Program ostatniego dnia zawodów Pucharu IBU w Obertilliach został zrealizowany połowicznie. Z powodu awarii prądu odwołano bowiem rywalizację sztafet mieszanych. We wcześniej rozegranym supermikście triumfowali Niemcy.
Stephanie Scherer i Lukas Fratzscher to skład zwycięskiej pary. Niemiecki duet spudłował w sumie dziesięciokrotnie, ale co najważniejsze ani razu nie musiał meldować się na karnej rundzie. Tego samego nie można napisać o Rosjanach. Dodatkowe 150m już po drugim strzelaniu pokonywała Anastazja Porszniewa.

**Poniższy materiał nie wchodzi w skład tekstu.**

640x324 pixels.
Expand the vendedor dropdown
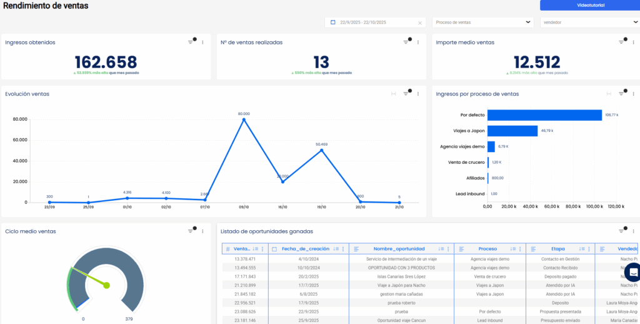tap(636, 22)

Wraz a Aleksandrem Powiarnicynem zajęła ona drugą lokatę. W czołowej trójce zmieścili się jeszcze Karoline Erdal i Sindre Jorde z Norwegii.
Na uwagę zasługuje wysokie szóste miejsce sztafety belgijskiej. Udział drużyny tego kraju w rywalizacji miktów jest możliwy dzięki naturalizacji Lotte Lie. 24-latka jeszcze rok temu reprezentowała swoją ojczyznę - Norwegię. Dziś wraz z Tomem Lahayem-Goffartem wywalczyła historyczne szóste miejsce dla swojej nowej reprezentacji.

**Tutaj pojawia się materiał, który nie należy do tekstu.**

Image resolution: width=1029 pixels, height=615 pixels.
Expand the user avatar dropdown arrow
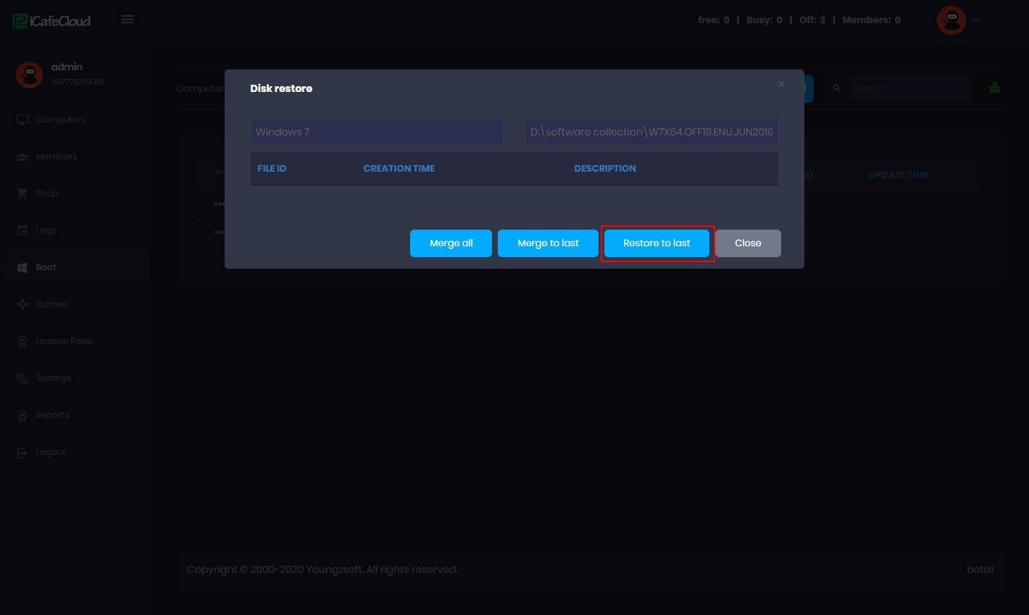coord(975,20)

Polskę reprezentowali Anna Mąka i Mateusz Janik. Szansę na pierwszą dziesiątkę Biało-Czerwoni pogrzebali na strzelnicy. Mąka biegała dwie, a Janik aż trzy karne rundy. W stawce 29 sztafet Polska sklasyfikowana została na 11. miejscu.
Po południu do rywalizacji przystąpiły sztafety czteroosobowe. Podczas pokonywania pierwszej rundy biegowej doszło jednak do awarii prądu i jury anulowało wyścig. Kolejne zawody Pucharu IBU zaplanowane zostały w dniach 10-12 stycznia w Osrblie.